Eu tinha muitas perguntas mas não conseguia fazer nem falar nada, de repente o homem ao meu lado saltou sobre a mesa, uma escuridão surgiu por detrás dele e tomou conta do ambiente, as pessoas ao redor viraram pedra enquanto gargalhavam, ele enfiou a mão em meu peito e arrancou um corvo de dentro de mim, o lançou sobre a parede e gritou enquanto o pássaro se desfazia em penas. Eu gritava com meu peito aberto, conseguia ver meus órgãos se desfazendo, o homem levantou o pé, pisou em meu peito e me empurrou para trás, bati a cabeça na parede atrás de mim e voltei para a mesa novamente. Não tinha mais ninguém, eu voltei para a escuridão sozinha.

-O que está acontecendo? – gritei – alguém? Socorro.

Saltei da cadeira e corri para a escada, subi correndo e atravessei o corredor, me atirei sobre a porta do escritório e a fechei atrás de mim, escorreguei em alguma coisa e caí de costas no chão. Eu não tinha mais a vela, mas uma pequena luz que vinha de uma pequena janela que antes não estava aqui, me ajudou a identificar o lugar. Não tinha mais nada no escritório, o chão estava repleto de sangue, de repente pessoas começaram a entrar olhavam para mim com uma expressão de tristeza, caminhavam e vasculhavam o local, mesmo que não tivesse nada. O homem que me atacou na mesa surgiu, ele estava com os braços cruzados e chorava muito olhando para mim. Eu levantei e percebi que ele continuou olhando para o chão, girei o corpo lentamente e olhei para trás, havia uma garota caída sobre a poça de sangue, muito magra, olhos arregalados e fundos, voltei a olhar para o homem que estava sendo abraçado e consolado.

- Sinto muito Philip – disse um homem vestido de preto – Se precisar de alguma coisa, sabe como me encontrar.
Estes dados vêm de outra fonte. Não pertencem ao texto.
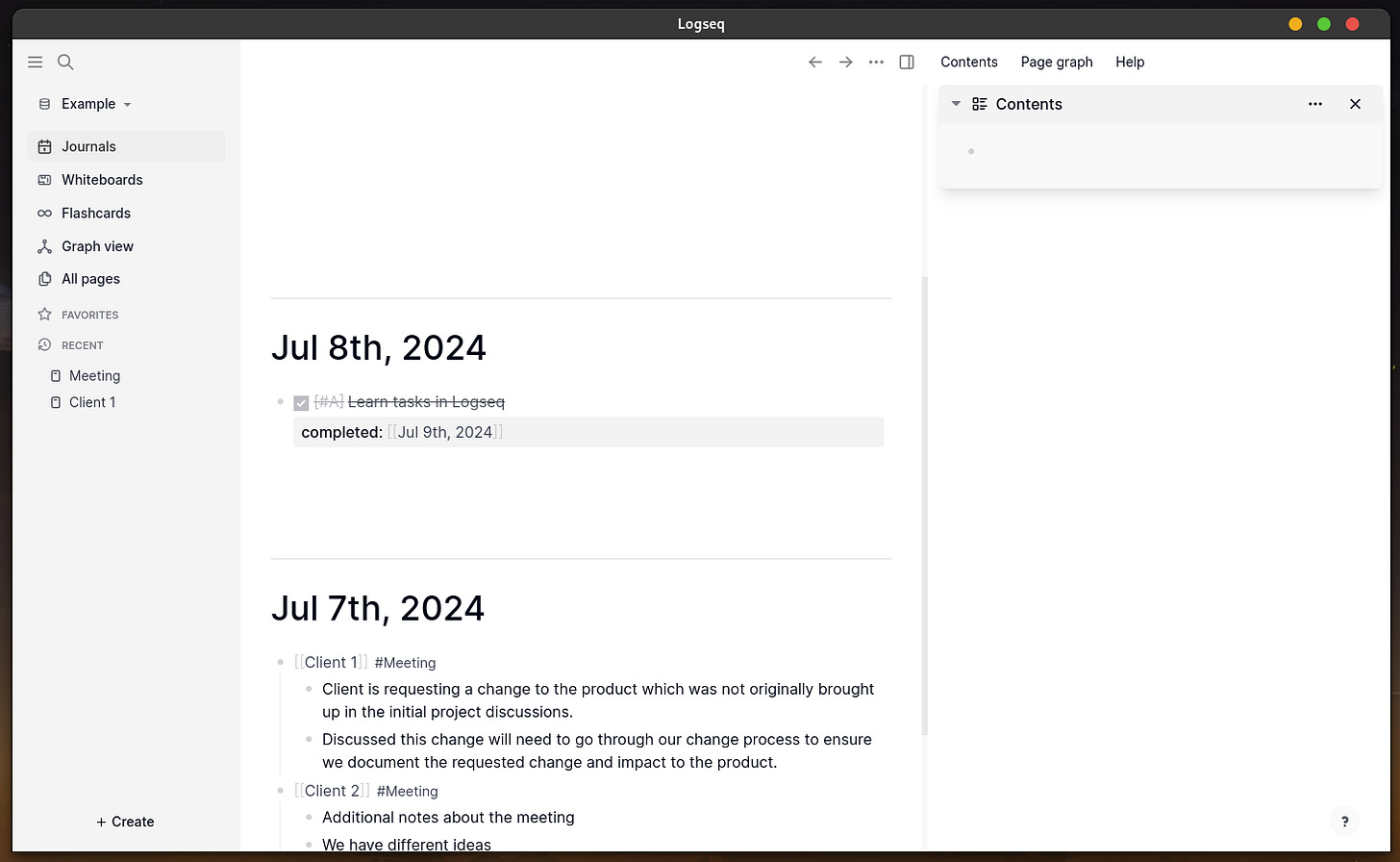Open search with the magnifier icon
1400x862 pixels.
pos(64,62)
Então comecei a analisar a situação, se Philip era o homem diante de mim – que antes me atacara – essa no chão deve ser Elisabeth. Antes que eu fizesse mais especulações, Philip levantou os olhos e me encarou, de repente jogou seu corpo para trás, começou a se retorcer, ouvi ossos rangendo, seu corpo desceu sem que seus pés se movessem, até que seus mãos tocaram o chão, ficando com a barriga para cima, ele virou o corpo ficando com a cabeça voltada para mim, mais dois braços rasgaram sua carne nas axilas e saíram de seu corpo, ele ficou parecendo uma aranha gigante. Sua cabeça começou a virar até que ficou com o queixo voltado para o chão e a ponta da cabeça para cima, sua boca abriu rasgando lentamente a pele dos cantos, e uma língua grande com a ponta dividida em duas partes saiu de sua boca e encostou lentamente no chão. Eu senti um toque nos pés e quando girei meu corpo a garota não estava mais deitada no chão, ela estava em pé, encolhida, com o rosto inclinado para o chão e gemia de dor. Philip – ou o que ele se tornou- vomitou uma gosma preta que assim que bateu no chão se transformou em um cachorro, grande, preto, com seis patas, duas cabeças e cada latido eu sentia minha espinha esfriar e meu corpo se arrepiava. Eu não sabia o que era aquilo, eu só queria sair dali, agarrei o braço de Elisabeth e corri para o corredor a arrastando. Ela estava tão fragilizada que mal conseguia andar, eu praticamente a carreguei, eu ouvia a respiração do cachorro na minha nuca, e sons de muitos passos atrás de nós. Desci as escadas praticamente rolando, tentando segurar Elisabeth, a puxei pela sala que tem uma mesa grande, e logo no final havia uma porta, joguei Elisabeth sobre uma cadeira e tentei abrir a porta, porém estava trancada. Girei o rosto e aquela criatura já estava sobre a mesa diante de mim, o cachorro estava embaixo da mesa e sua pele rasgava e outra cabeça surgia.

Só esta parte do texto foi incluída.